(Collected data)
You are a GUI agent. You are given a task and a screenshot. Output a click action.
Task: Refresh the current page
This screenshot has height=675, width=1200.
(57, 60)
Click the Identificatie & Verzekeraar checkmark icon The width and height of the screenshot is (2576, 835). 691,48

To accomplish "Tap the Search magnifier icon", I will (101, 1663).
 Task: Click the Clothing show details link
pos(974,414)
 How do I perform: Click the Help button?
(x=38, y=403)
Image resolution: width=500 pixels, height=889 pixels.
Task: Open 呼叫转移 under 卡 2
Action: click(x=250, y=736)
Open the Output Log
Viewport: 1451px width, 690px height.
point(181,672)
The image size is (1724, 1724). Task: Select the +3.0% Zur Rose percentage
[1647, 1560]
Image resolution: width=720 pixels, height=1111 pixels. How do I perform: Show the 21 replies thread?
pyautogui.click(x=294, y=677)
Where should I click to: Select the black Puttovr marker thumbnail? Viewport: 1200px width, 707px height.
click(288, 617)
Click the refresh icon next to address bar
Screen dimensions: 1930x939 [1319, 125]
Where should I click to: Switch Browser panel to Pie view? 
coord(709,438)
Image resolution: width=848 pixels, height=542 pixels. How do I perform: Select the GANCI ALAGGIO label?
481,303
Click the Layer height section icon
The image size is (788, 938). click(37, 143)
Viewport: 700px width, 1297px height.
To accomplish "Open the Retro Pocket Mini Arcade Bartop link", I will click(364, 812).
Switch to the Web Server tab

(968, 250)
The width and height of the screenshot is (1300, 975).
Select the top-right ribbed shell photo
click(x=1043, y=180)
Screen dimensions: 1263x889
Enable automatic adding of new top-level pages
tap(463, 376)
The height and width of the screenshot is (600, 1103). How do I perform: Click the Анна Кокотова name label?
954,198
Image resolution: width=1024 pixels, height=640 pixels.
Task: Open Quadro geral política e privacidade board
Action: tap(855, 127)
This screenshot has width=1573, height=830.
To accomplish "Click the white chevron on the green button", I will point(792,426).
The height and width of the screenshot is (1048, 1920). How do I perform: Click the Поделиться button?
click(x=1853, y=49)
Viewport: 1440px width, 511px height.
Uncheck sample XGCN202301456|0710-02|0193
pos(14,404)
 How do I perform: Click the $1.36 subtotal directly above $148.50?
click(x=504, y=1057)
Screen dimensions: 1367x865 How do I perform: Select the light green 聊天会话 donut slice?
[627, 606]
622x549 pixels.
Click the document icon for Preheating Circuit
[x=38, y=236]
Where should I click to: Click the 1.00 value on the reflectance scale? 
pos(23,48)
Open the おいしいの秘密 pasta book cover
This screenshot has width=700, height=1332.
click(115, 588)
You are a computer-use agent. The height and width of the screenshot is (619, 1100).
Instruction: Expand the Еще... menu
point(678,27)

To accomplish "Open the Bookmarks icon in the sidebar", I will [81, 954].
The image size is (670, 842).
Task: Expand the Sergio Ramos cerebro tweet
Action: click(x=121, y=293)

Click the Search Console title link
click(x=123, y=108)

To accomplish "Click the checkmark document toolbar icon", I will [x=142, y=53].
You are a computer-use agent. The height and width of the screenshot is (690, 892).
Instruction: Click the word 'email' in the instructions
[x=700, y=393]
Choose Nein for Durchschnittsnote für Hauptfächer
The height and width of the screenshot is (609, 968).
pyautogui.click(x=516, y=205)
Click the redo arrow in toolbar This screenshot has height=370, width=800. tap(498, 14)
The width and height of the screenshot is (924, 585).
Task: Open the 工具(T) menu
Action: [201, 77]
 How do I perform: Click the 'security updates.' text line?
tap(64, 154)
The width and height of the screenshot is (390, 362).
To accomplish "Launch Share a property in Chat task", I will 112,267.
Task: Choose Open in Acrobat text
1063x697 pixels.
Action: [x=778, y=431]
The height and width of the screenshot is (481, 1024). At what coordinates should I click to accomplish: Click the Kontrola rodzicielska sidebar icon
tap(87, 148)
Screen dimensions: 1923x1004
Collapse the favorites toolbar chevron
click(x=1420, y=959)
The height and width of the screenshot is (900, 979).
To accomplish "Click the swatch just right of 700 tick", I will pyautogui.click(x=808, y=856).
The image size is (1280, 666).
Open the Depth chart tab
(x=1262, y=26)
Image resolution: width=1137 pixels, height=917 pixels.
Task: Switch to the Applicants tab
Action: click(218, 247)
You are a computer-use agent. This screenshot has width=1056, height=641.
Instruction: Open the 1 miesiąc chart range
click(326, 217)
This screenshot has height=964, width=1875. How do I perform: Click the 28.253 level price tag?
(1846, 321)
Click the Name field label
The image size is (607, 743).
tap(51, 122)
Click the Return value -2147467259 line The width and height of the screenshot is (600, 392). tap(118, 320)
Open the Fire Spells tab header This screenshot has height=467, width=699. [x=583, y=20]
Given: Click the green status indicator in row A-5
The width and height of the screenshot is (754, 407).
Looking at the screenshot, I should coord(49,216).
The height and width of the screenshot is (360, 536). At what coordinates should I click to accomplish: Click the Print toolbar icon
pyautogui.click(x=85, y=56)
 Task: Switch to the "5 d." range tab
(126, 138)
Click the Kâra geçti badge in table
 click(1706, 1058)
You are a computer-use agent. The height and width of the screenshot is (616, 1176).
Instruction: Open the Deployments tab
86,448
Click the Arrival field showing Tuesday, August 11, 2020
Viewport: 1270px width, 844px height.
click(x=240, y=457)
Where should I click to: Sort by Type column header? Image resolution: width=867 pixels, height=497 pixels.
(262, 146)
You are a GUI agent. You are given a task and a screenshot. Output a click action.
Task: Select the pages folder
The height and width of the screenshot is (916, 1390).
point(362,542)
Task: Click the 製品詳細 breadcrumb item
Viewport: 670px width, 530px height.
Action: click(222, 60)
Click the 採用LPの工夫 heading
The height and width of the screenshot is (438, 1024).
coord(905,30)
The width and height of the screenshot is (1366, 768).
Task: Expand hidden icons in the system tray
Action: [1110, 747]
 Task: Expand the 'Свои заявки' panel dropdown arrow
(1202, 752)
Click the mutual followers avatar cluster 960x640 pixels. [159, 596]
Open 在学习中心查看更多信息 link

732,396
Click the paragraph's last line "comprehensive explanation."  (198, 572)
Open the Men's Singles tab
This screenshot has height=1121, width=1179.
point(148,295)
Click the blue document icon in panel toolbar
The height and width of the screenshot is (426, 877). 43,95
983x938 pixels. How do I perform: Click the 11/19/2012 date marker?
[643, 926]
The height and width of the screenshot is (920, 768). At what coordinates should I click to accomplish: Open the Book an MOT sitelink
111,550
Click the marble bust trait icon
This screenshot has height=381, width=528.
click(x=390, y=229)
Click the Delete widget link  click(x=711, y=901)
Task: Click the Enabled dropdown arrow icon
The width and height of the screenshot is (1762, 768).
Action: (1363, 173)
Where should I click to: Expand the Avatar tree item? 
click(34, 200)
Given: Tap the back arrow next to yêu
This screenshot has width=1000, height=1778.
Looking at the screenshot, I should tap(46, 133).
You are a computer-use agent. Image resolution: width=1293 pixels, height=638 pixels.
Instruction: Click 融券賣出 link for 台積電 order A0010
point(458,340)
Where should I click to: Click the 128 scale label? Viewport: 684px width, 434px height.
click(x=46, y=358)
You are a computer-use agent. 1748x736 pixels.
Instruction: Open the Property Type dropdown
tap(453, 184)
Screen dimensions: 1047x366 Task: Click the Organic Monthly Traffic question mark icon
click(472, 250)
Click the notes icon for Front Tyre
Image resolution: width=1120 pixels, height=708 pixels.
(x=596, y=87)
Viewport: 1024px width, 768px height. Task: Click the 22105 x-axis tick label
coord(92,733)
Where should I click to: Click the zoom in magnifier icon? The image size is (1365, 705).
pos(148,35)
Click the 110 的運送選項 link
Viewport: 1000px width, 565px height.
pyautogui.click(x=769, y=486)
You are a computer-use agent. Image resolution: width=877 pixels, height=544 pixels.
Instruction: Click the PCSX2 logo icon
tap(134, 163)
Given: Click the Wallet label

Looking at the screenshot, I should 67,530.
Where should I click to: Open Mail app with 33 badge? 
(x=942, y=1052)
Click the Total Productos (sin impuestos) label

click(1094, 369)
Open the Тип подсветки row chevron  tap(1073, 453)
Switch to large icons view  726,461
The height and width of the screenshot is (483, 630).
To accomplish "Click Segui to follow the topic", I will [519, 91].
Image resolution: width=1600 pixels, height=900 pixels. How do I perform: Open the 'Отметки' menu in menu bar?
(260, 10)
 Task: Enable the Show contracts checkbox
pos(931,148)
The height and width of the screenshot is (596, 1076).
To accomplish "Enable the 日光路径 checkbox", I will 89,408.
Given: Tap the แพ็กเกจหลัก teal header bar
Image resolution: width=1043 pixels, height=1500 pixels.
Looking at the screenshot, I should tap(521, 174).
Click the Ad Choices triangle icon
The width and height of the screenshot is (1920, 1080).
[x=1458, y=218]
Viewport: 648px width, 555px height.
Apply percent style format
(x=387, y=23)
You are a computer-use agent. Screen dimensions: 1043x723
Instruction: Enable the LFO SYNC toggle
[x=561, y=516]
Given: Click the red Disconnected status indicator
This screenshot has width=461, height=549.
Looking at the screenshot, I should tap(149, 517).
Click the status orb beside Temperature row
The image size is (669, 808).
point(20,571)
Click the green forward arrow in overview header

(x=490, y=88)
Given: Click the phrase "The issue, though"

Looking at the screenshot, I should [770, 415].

YOUR OBJECTIVE =
Your task is to copy each line of the data above that holds "indicator".

FINISHED TASK =
Given: Click the green status indicator in row A-5
Given: Click the red Disconnected status indicator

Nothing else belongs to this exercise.